Some of this generosity stems from the personal histories of many Greek families. For many Greeks the refugee experience is not that far removed – in the early decades of the 20th centuries significant numbers of Greek families were uprooted from Anatolia, where they had lived for centuries, and made their own passage across the Aegean as refugees to forge a new life in cities such as Thessaloniki and on islands such as Lesbos. The memory is fresh and their empathy (which comes from the Greek ἐμπάθεια, meaning “physical affection”) is strong. In fact, one Greek woman in the mainland town of Idomeni remarked that lending a hand to refugees is a “moral obligation”.

This all stands in marked contrast to the reactions of countries like Macedonia, Hungary and Slovakia, which have thrown up razor wire fences to prevent refugees moving northward into Europe. It was these very countries that not so long ago languished on the wrong side of the Iron Curtain, and who hankered for the freedom that the West offered. That they offer no passage to refugees now is nothing short of mean spirited. They appear to have forgotten that geopolitical fate operates without mercy and sometimes leaves the deserving on the wrong side of artificial boundaries.

But the Greeks at the rocky fringes of Europe are fully aware of the power – and necessity – of the humanist gesture and they seek no recourse in cheap retellings of Trojan Horse allegories. And as this video demonstrates, the refugees arriving are not warriors with evil intent hidden within any metaphorical horse, but people who are filled with hope and gratitude for the hospitality and benevolence that the Greeks are bestowing upon them.

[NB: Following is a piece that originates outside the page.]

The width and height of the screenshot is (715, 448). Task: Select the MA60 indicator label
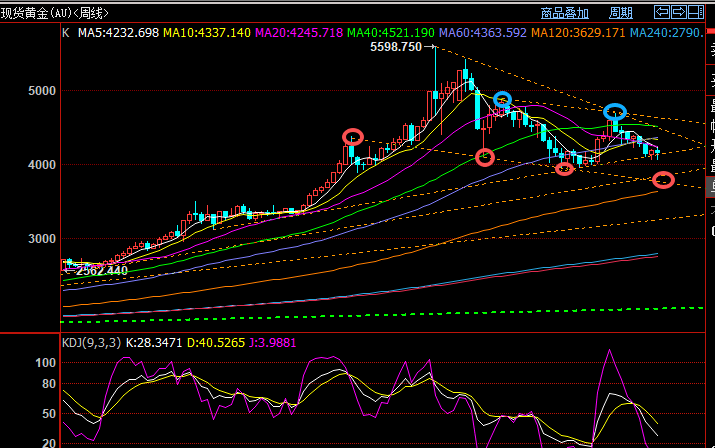click(483, 33)
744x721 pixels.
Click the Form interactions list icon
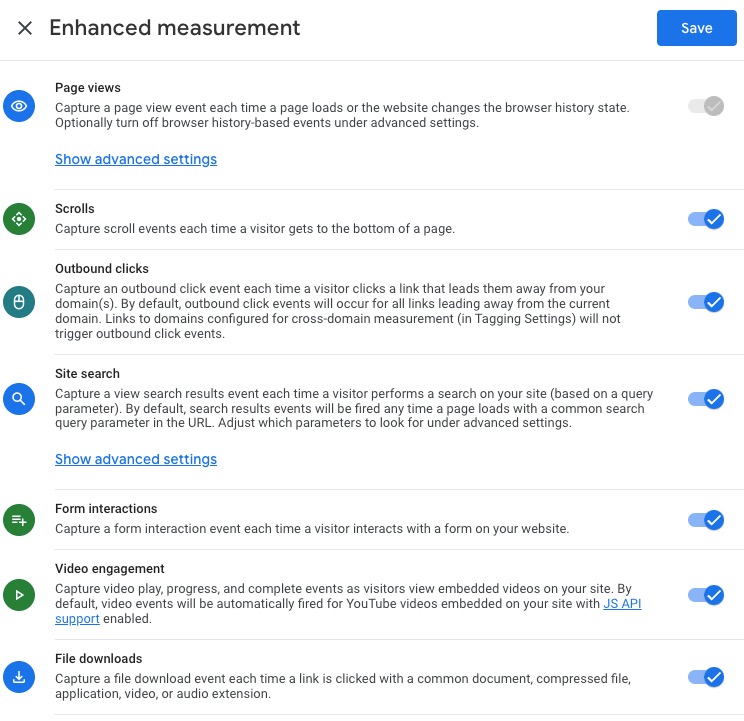coord(19,519)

On football matches: to mark silence or to boo

Greek-Turkish-trinkets

FOOTBALL IS known as the beautiful game. There are plenty of people who like to see sport as metaphor for life. Like many things, football is really just one of many *parts* of life, so perhaps we should recognise it as such and not read too much into it.

Still, based on several recent incidents, I can’t help but wonder if people’s behaviour at football matches doesn’t offer a perspective on societal dynamics, perhaps on a nation’s psyche or even the deeper workings of the human spirit.

Last Friday, a football match in the Greek city of Larissa was delayed when players, coaches and officials sat down as a protest to urge authorities to work harder to cater to refugees coming to Greece and as a mark of respect for refugees who had lost their lives in recent days attempting to cross the Aegean.

It was the Greeks, after all, who gave us the concept of philanthropy (φιλανθρωπία), which translates literally as “love of humanity”.

Apparently in Greek, there are four different words for love, one of which is agápē (ἀγάπη) from whence we get “agape”, but which translates as a sense of brotherly love and charity. Thomas Aquinas saw agápē as the wishing of good upon another.

I can’t help but compare the actions of the footballers in Larissa with the Turkish football fans in Istanbul who booed and jeered during a pre-game minute of silence for the victims of terrorist attacks in Paris last November, just as fans at a match in Konya had earlier disrupted a minute’s silence for the (mostly Kurdish and leftist) victims of the Ankara bombing in October.

Observing a moment’s silence as a mark of respect is not a commonly recognised practice in Turkey, but the actions of the Turkish crowds raised eyebrows around the world, to say the least.

In considering the Turkish crowds, the uncouth behaviour of a portion of a football crowd should not be taken as a reflection of an entire nation or people. The Greeks and the Turks have much more in common – in cultural, social and culinary terms – than nationalists of either strip would ever admit. But for a fleeting second I wondered if, after years of living, travelling, working and researching in Turkey, perhaps I should have been spending my time on the other side of the Aegean…

Until I stumbled across the reaction of Fatih Terim, the manager of the Turkish national team, who decried the “cruelty” of the booing Konya crowd and said better that Turkey had lost the match (after which it qualified for UEFA 2016) and not one life had been lost.